The plans of the International Architecture Biennale Rotterdam (IABR) for 2025-2028 have received positive evaluations from the Rotterdam Cultural Plan Advisory Committee 2025-2028 and the Council for Culture for the Cultural Basic Infrastructure 2025-2028. These recommendations have been respectively presented to Alderman Said Kasmi (Education, Culture, and Events) and Minister Eppo Bruins (Education, Culture, and Science). With the definitive allocation of funds on Budget Day 2024, the IABR can continue to build on the role architecture plays in addressing the urgent societal challenges and transitions we face in the coming years.
For the 2025-2028 period, the overarching theme of the IABR is Systems of Support. The IABR asserts that supportive systems are necessary because the challenges we face are complex. The systems that have caused ecological and social crises need to be re-evaluated or replaced. We must build systems that positively impact biodiversity, climate, and the well-being of local communities. With Systems of Support, the IABR will explore the knowledge, architectural culture, and social infrastructures needed for this transformation.

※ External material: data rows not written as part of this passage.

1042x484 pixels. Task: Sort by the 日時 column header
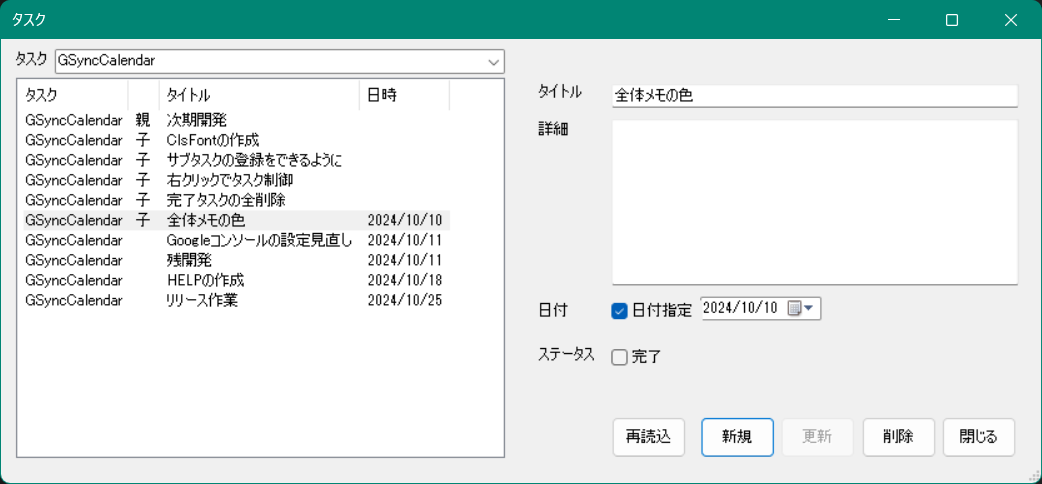403,95
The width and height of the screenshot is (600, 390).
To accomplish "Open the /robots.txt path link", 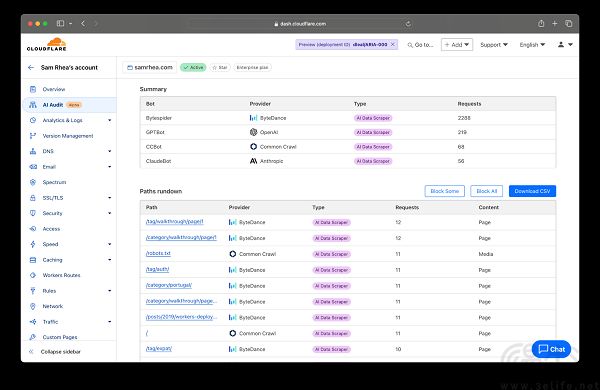I will 158,253.
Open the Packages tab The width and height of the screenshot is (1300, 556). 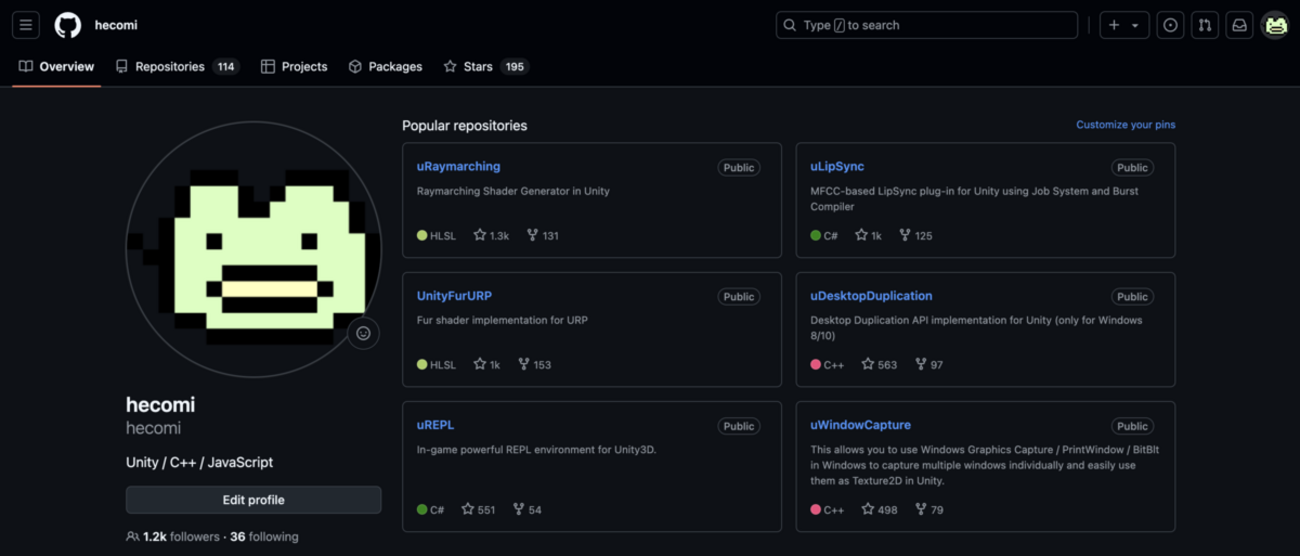click(x=385, y=67)
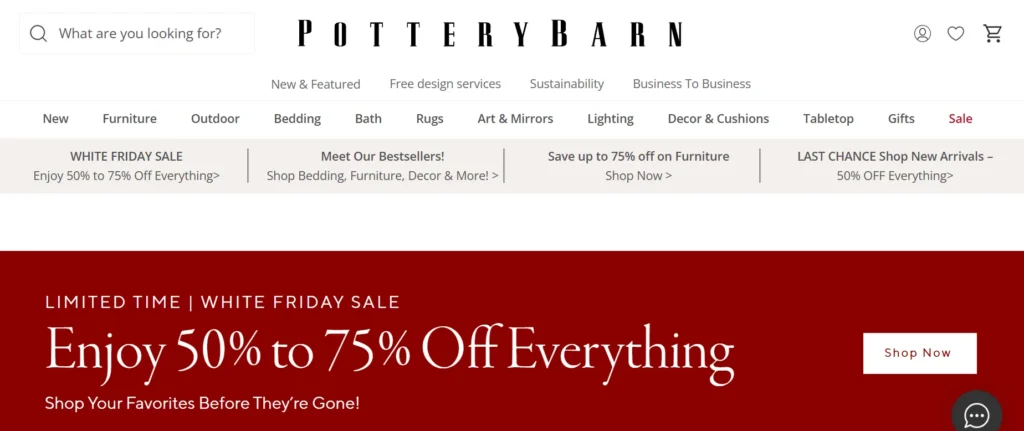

Catalyst and Platform for Positive Change
Saskia van Stein, Director of IABR, stated, "The IABR aims to support and inspire the architecture and design sector. Additionally, we want to act as a connector between design disciplines, other sectors, and citizens in the search for spatial solutions to ecological and social issues. By envisioning a different perspective on the future and how spatial design can create these possibilities, we aim to bridge the gap to a broader audience. I see the positive evaluations as recognition of the necessity and utility of our efforts to be both a catalyst and a platform for positive changes. However, both recommendations assume a lower amount than we requested for carrying out our activities. This forces us to make choices."
"Innovative Program Creation Leads to Innovative Outcomes"
The Rotterdam Cultural Plan Advisory Committee 2025-2028 assesses the artistic and substantive quality as excellent. According to the committee, the powerful application of the International Architecture Biennale Rotterdam (IABR) is ambitious, substantive, extensive, and well-structured, with a clear and urgent positioning of the IABR. The committee also highlights the value for the city, residents, and discipline, and appreciates the collaboration with various partners, both locally, nationally, and internationally, across different domains. These collaborations are sustainable, with research projects set up for multiple years. The committee recognizes the innovative nature of the IABR primarily in the way and with whom the chosen themes are addressed and the interactive nature of many events. This innovative program creation leads to innovative outcomes.
For the Design category, the Council for Culture emphasizes that the core activities of institutions should contribute to a pluralistic, broad (inter)disciplinary offering. In this category, the IABR is recognized for its diverse exhibitions of (inter)national offerings at various locations in its home city (Rotterdam) and for organizing debates, workshops, and publications to promote knowledge exchange among professionals and inform the general public.
IABR 2025-2028: Systems of Support
The IABR aims to make an impact on three levels with its activities: international cooperation and knowledge exchange, nationally applied design research with concrete results for spatial policy, and locally anchoring and connecting with urban partners and the population of Rotterdam. Two interconnected planetary issues are central: the climate crisis with its spatial consequences and the historically grown (social) inequality and exclusion of economically, geographically, ethnically, or gender-vulnerable groups.
Successful programs will continue in 2025-2028, such as the research and talent development program Agents of Change, the platform for showcasing (Dutch) design power Ministry of Make!, and the long-term research in the diverse Rotterdam neighborhood Boschpolder-Tussendijk on the energy transition as a catalyst for emancipated citizenship. The IABR works with its studios alongside governments and other stakeholders on societal challenges. Two long-term research programs, the results of which will be presented in the biennial editions of 2026 and 2028, are:
- Augmenting Architecture (working title) – focusing on our increasing digital data usage and its effects on space, architecture, and landscape, as well as their ecological and socio-economic impact.
- Tracing Trade (working title) – examining visible and invisible infrastructures that influence the future of work, production, and distribution during a reorientation on a local, regional, and continental circular urban economy.